Necesitamos aumentar la complicidad entre ecologismo, comunidades creativas e industrias culturales para dar un empujón a la representación y creación de estas utopías cotidianas. Una labor que debería acompañarse de la problematización sobre el sentido y el papel que deben jugar los medios de comunicación públicos, los museos e instituciones culturales, así como el tipo  de creaciones que incentivan las subvenciones o los premios.

Margaret Thatcher decía que la economía era el método, pero el objetivo era cambiar el alma; algo similar podríamos afirmar del despliegue cultural al que apelamos.
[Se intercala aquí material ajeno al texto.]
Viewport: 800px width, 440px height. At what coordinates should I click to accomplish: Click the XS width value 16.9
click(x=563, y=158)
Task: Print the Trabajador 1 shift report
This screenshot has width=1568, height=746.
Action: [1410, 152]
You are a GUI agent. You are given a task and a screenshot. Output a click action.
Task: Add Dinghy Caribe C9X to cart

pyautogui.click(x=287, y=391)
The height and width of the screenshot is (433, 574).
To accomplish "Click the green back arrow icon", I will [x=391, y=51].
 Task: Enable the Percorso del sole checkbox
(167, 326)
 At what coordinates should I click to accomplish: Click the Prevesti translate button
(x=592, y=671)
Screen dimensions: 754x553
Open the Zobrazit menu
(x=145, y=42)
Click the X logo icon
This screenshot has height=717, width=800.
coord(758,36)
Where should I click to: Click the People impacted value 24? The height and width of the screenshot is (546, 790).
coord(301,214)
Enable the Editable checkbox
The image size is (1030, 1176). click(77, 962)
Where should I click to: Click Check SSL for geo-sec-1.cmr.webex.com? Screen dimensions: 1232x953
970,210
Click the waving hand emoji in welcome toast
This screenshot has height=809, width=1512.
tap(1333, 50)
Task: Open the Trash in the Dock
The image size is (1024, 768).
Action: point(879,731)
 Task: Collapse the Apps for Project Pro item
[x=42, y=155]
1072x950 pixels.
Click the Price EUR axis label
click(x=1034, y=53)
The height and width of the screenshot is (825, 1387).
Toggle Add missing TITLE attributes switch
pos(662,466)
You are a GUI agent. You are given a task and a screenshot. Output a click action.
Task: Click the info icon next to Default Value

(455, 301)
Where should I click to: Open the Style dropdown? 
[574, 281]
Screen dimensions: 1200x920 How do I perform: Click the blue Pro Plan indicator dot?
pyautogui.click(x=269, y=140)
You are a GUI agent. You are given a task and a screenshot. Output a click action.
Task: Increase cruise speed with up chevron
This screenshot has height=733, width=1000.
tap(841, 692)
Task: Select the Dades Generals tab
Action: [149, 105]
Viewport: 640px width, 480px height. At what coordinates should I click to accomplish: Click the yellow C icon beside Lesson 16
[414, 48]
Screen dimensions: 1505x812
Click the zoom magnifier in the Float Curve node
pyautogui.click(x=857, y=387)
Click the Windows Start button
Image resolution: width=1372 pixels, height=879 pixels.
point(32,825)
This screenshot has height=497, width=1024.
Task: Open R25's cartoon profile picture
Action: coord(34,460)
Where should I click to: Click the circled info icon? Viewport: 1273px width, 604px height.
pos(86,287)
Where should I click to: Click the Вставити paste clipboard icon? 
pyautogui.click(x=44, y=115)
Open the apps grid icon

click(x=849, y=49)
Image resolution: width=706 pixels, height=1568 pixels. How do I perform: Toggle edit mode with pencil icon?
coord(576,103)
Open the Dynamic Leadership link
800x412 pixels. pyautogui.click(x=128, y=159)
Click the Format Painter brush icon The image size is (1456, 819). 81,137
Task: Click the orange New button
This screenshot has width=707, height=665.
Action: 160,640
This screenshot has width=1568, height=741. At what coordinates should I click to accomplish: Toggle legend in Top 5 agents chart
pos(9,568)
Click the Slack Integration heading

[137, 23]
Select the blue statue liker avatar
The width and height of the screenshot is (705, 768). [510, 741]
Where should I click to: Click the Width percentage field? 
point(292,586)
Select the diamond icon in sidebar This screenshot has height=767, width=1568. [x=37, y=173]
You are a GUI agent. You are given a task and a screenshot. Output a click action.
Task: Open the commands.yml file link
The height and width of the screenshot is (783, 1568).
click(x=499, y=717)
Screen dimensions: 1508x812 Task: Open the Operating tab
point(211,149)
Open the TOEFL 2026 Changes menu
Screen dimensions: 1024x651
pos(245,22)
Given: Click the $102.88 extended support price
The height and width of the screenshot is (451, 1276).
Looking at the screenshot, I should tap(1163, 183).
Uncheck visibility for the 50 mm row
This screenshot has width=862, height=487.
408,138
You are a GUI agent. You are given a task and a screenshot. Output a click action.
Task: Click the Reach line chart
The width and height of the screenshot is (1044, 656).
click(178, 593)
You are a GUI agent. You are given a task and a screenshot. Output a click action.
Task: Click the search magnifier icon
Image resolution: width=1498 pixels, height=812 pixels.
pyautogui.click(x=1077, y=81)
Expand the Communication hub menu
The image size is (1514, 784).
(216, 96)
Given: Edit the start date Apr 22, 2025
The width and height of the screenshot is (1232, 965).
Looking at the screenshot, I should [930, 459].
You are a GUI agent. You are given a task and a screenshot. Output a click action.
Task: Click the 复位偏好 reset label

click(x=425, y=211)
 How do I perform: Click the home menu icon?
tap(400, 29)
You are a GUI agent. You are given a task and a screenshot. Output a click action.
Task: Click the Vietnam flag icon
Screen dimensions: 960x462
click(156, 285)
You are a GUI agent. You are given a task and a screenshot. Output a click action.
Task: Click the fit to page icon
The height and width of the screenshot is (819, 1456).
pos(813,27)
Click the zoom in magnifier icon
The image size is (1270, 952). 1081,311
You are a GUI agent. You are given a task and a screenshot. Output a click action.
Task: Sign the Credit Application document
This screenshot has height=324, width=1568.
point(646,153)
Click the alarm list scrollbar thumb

Una acción envolvente que como el calabobos te empape sin darte la sensación de que te estás mojando. Un despliegue  cultural capaz de ilusionar a la gente, reencantar la política cotidiana y generar un clima social capaz de enfrentar el colapso. No hay final feliz asegurado, pero sin socializar una idea de felicidad alternativa, más relacional y ajustada a los límites biofísicos, no podremos siquiera dar la batalla.